**Objective**: Reproduce each of the following entries word for word, omitting the pictures.

"""

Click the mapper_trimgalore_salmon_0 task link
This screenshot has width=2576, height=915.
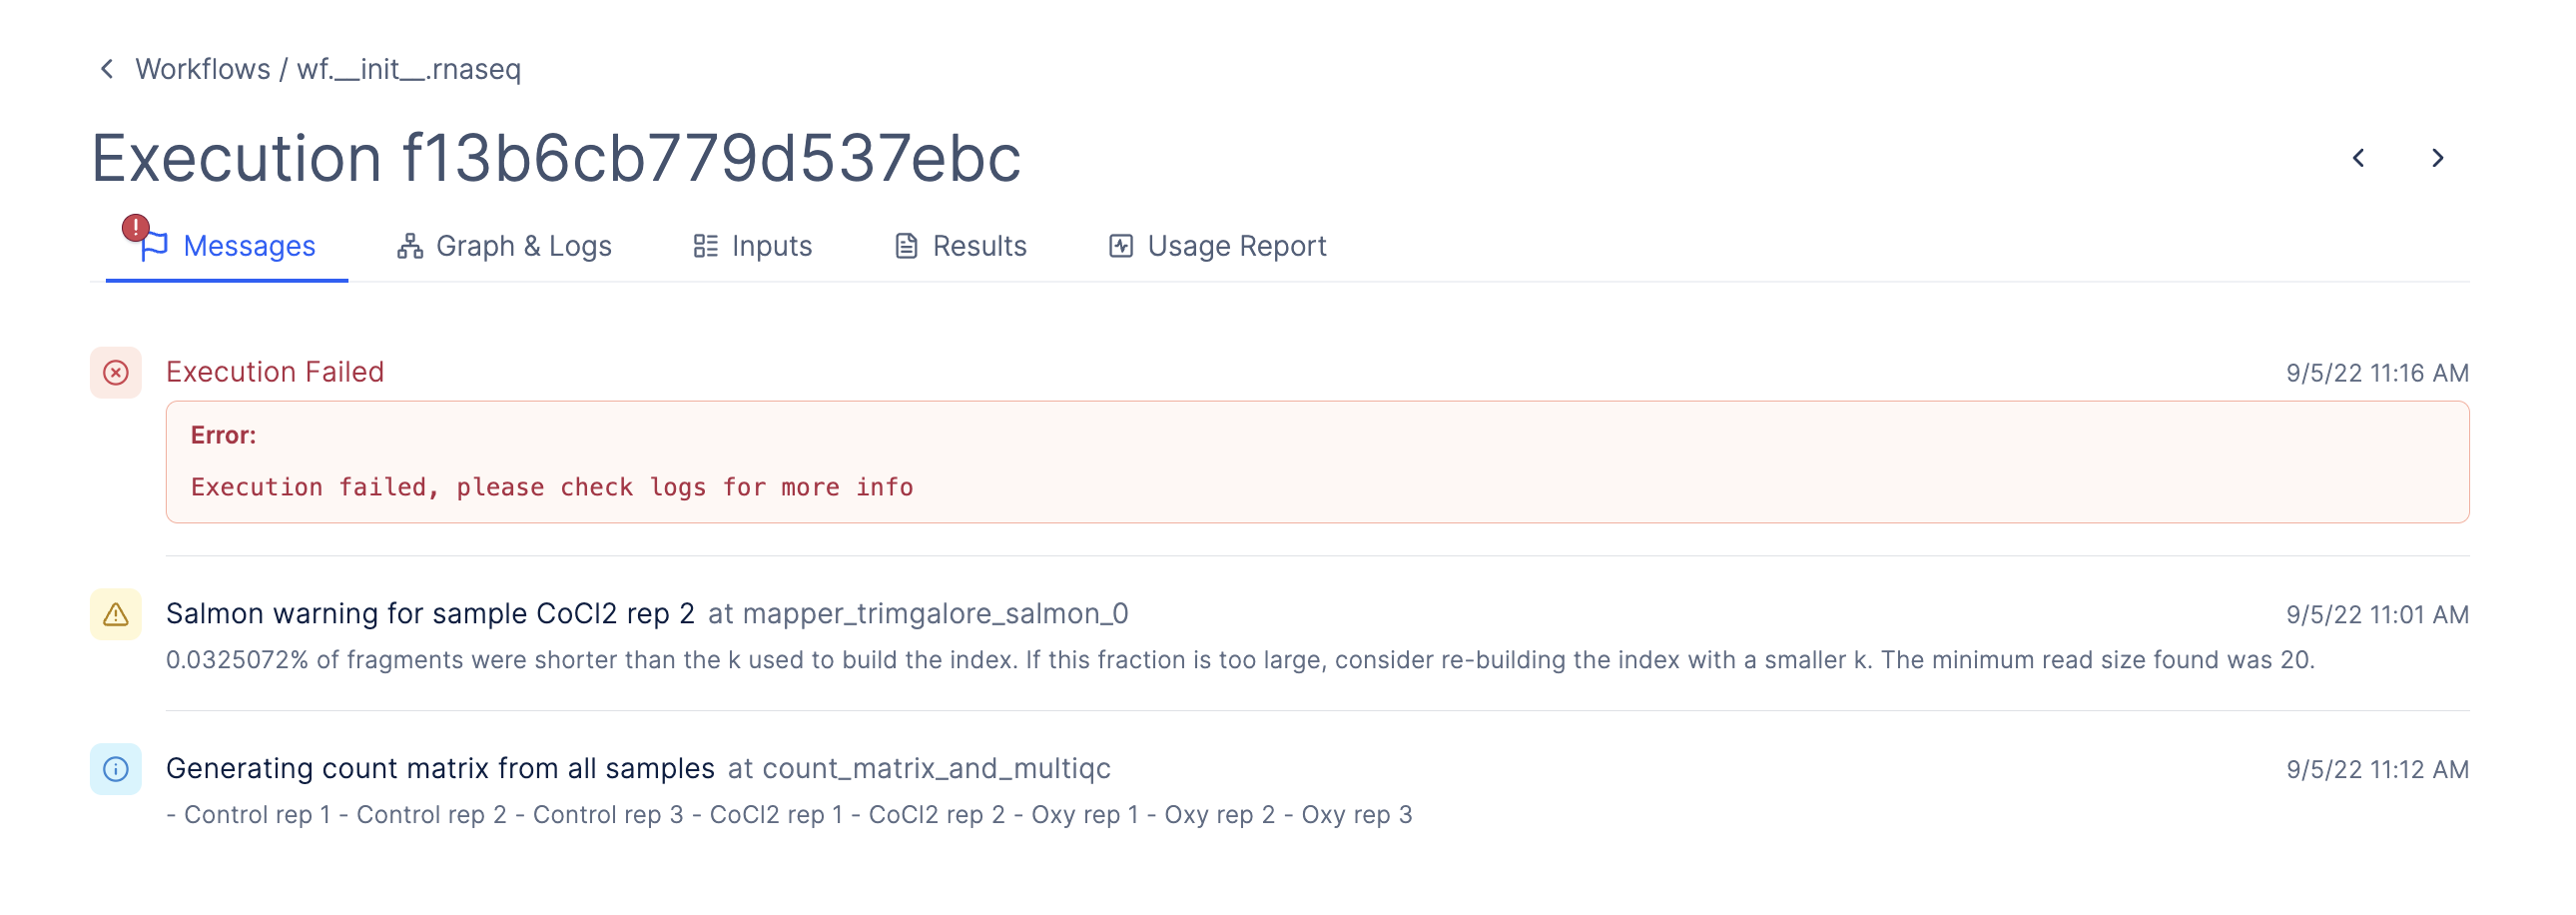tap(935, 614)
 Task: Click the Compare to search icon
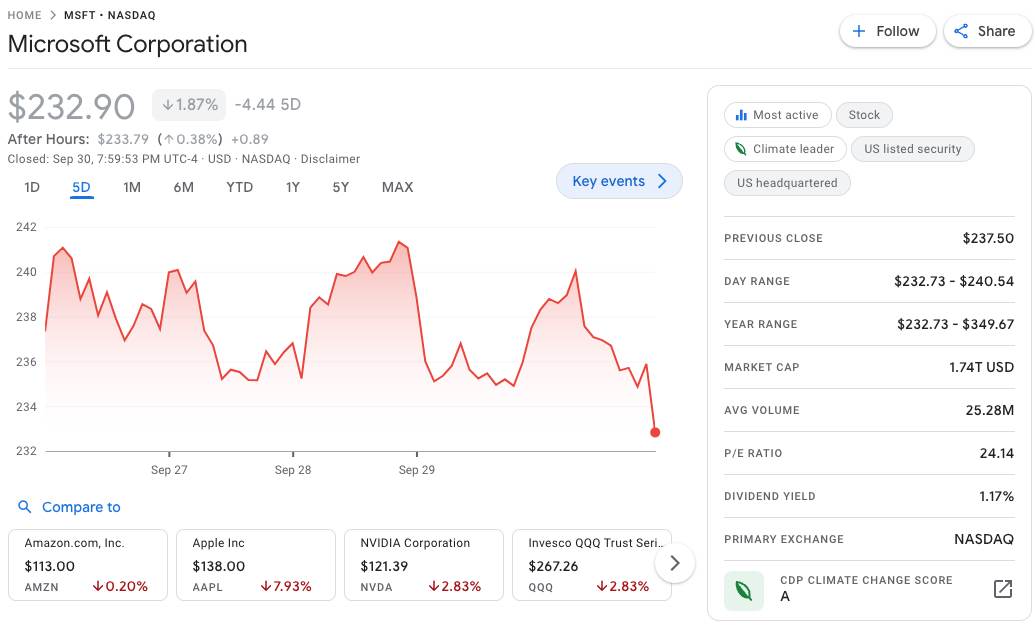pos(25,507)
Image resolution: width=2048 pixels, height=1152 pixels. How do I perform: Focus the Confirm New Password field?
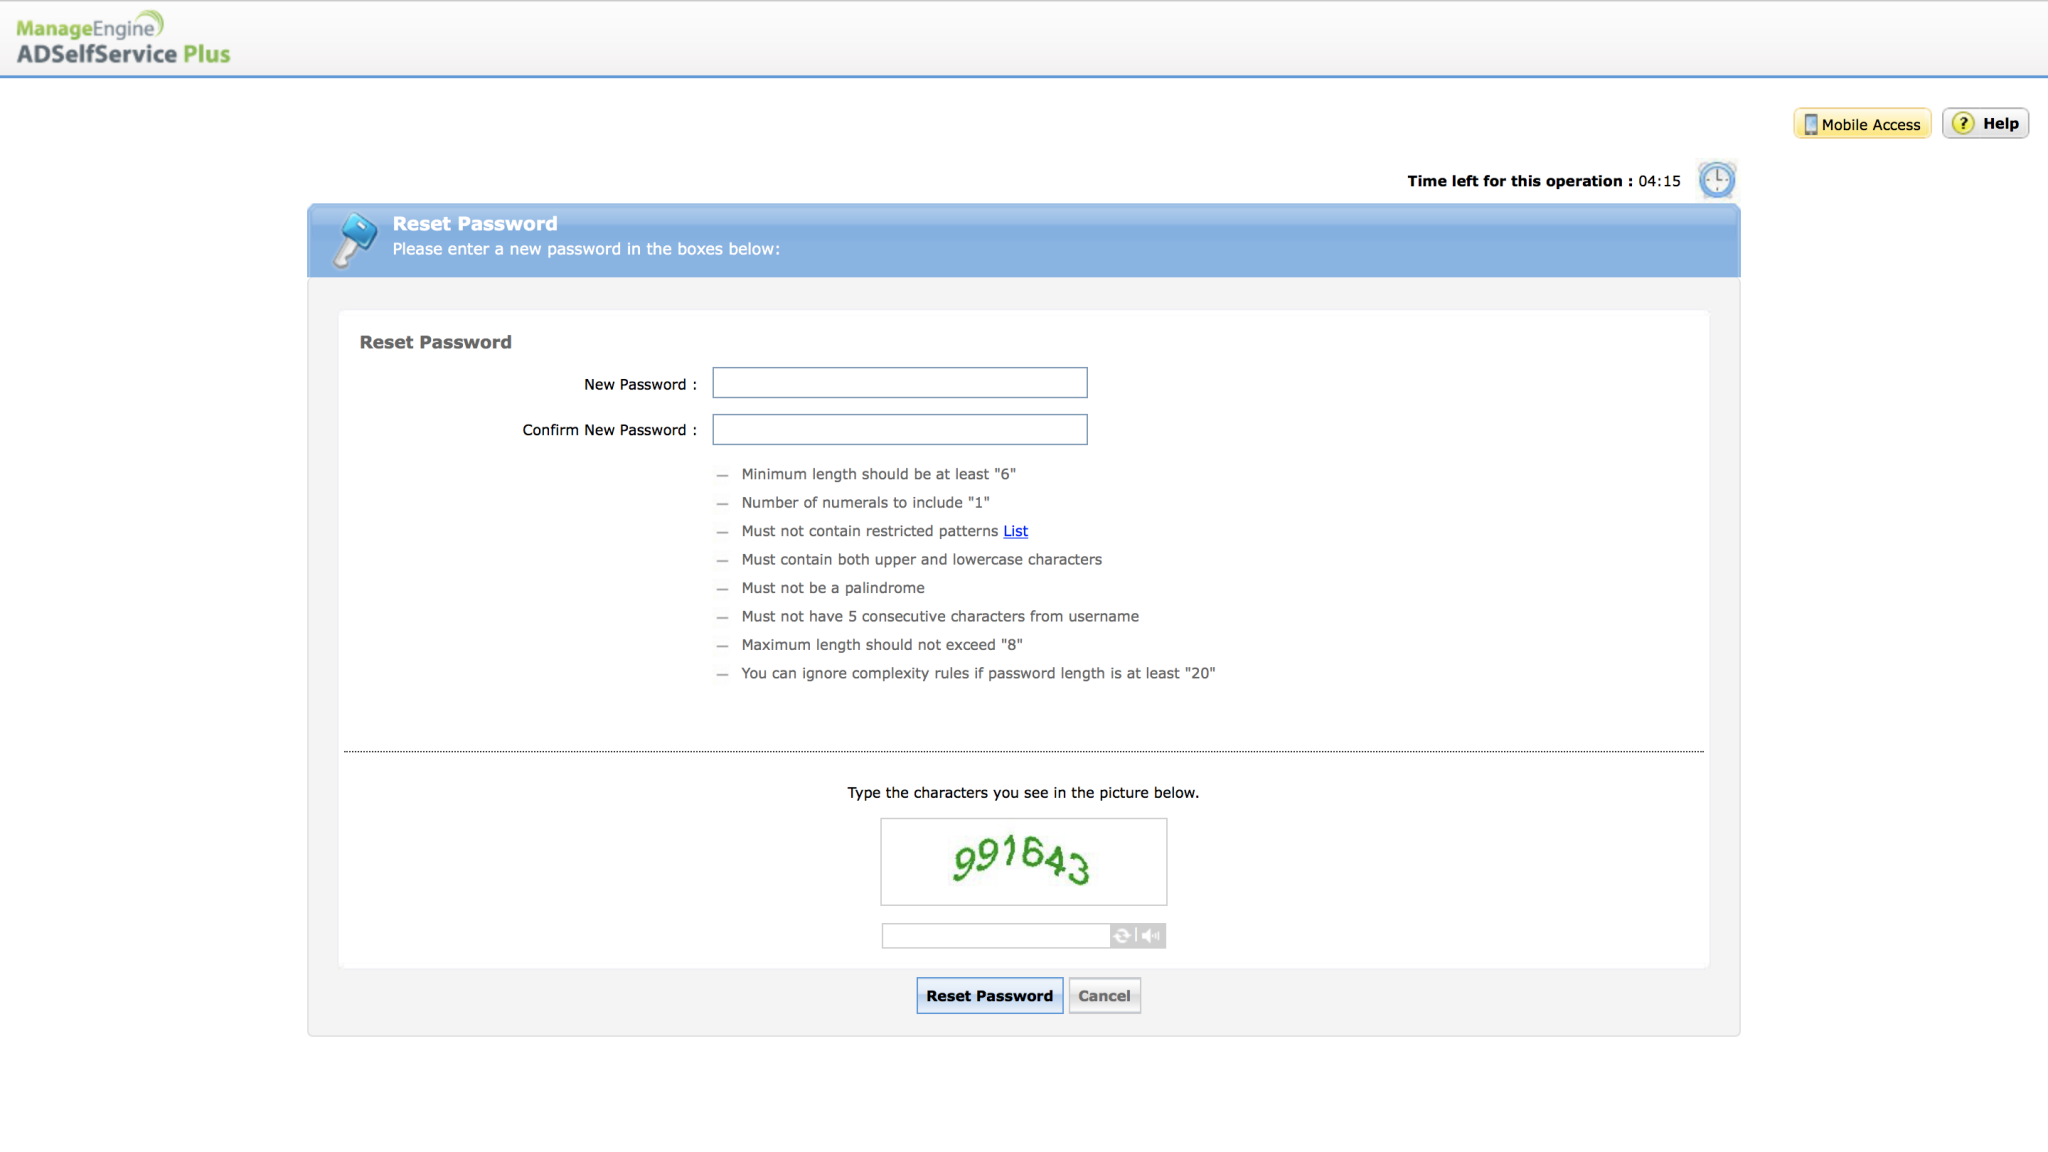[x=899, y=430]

"""

**Task answer**:
Click the mapper_trimgalore_salmon_0 task link
This screenshot has width=2576, height=915.
tap(935, 614)
 Task: Click the Compare to search icon
pos(25,507)
Image resolution: width=2048 pixels, height=1152 pixels. How do I perform: Focus the Confirm New Password field?
[x=899, y=430]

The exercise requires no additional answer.